= Architects Sketch =

Monty Python sketch

The "Architects Sketch" is a Monty Python sketch, first seen in episode 17 of Monty Python's Flying Circus, "The Buzz Aldrin Show". The episode was recorded on 18 September 1970 and originally broadcast on 20 October 1970. The following year, an audio version was recorded for Another Monty Python Record.

==Description==
The sketch is introduced by a group of Gumbies (on film) who shout "The Architects Sketch" until Mr. Tid (Graham Chapman) yells at them to shut up. They then repeat "Sorry!" until Mr. Tid throws a bucket of water on them from above.

The sketch proper begins (on videotape) with Tid in an office with two City gents (Michael Palin and Terry Jones).

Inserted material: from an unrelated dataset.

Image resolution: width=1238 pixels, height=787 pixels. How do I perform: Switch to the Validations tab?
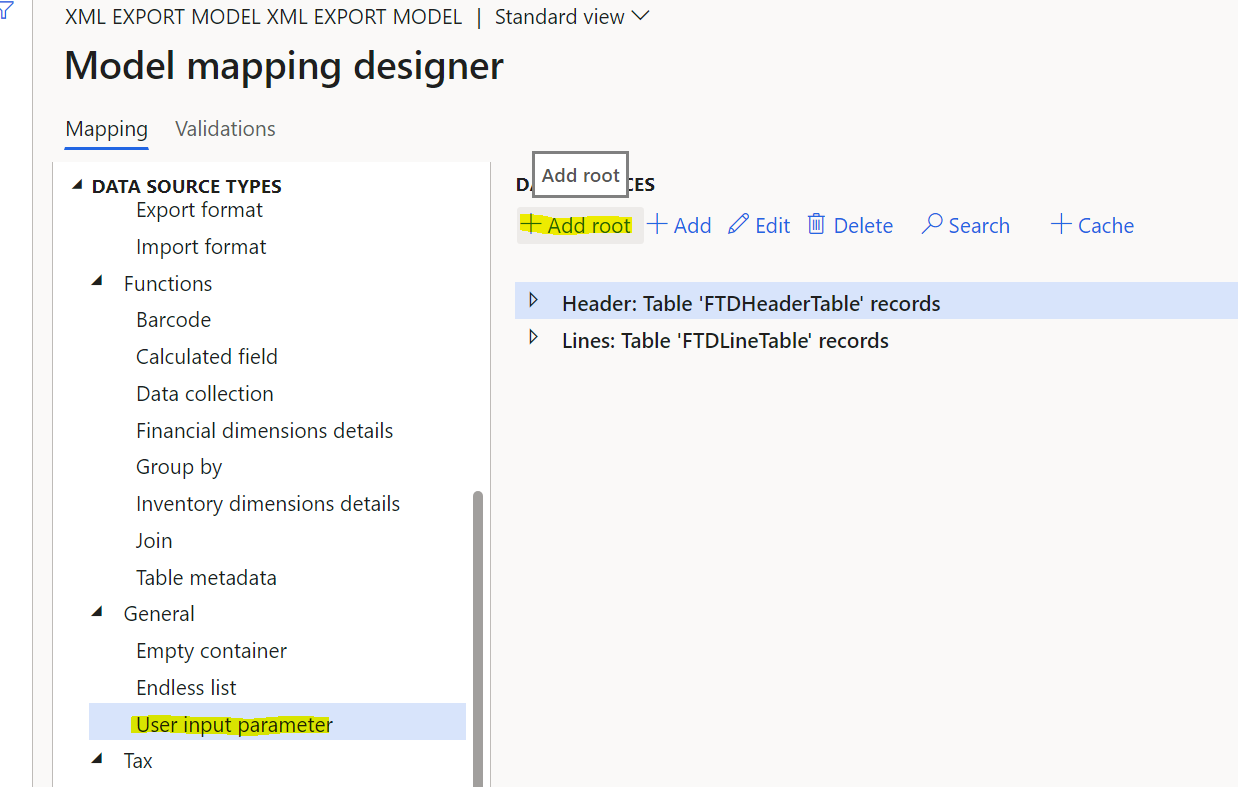coord(225,128)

On a table near the window stand two architectural models of tower blocks. Mr. Tid informs the City gents that he has invited the architects responsible to explain the advantages of their respective designs.

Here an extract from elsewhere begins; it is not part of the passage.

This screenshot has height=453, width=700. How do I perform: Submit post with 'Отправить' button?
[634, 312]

First to arrive is Mr. Wiggin (John Cleese), who describes his architectural design and modern construction, and then explains his killing technique starting with a conveyor belt and "rotating knives". It turns out that Mr. Wiggin mainly designs slaughterhouses and has misunderstood the owners' attitude to their tenants. When Mr. Wiggin fails to persuade them to accept his "real beaut" of a design, he launches into an impassioned tirade against "you non-creative garbage" and blackballing Freemasons. When they still reject his design, however, he begs the increasingly uncomfortable City gents to accept him into the Freemasons.

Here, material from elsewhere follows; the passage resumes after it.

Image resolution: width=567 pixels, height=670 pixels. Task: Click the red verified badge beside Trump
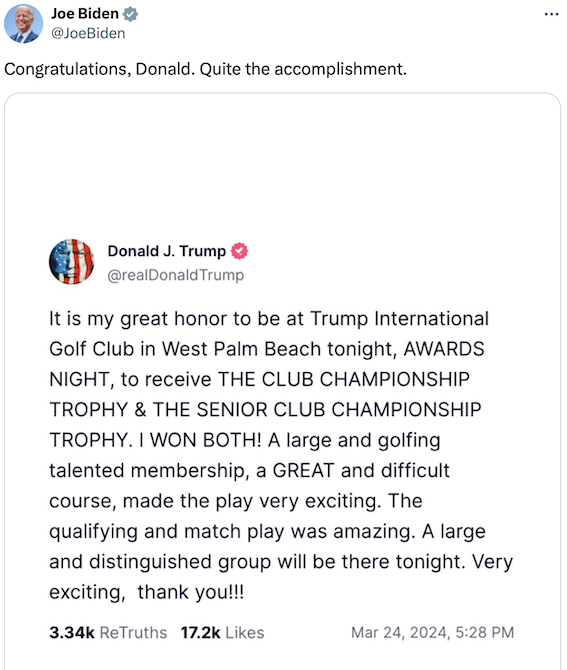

Once Wiggin has been persuaded to leave, the second architect, Mr. Leavey (Eric Idle), arrives. As Mr. Leavey describes the strong construction and safety features of his design, a tall tower block, his model collapses and catches fire in the manner of the then recent Ronan Point disaster, accompanied by a large on-screen caption reading "SATIRE". The City gents assure Mr. Leavey that provided the tenants are "of light build and relatively sedentary" there should be no need to make expensive changes to the design. After his design is accepted, the model explodes. The City gents exchange bizarre Masonic handshakes with Leavey. Wiggin reappears at the doorway, breaking the fourth wall to tell the audience, "It opens doors, I'm telling you."

This leads into a filmed section about "How to Recognise a Mason", in which Masons are shown engaging in such bizarre behaviour as hopping down Threadneedle Street with their trousers around their ankles. Finally, there follows an animation in which an announcer attempts to "cure" a Mason (an animated cutout of Chapman) through behavioural therapy with a picture of a nude woman; when the subject says, "No", the enraged announcer crushes him with a giant hammer.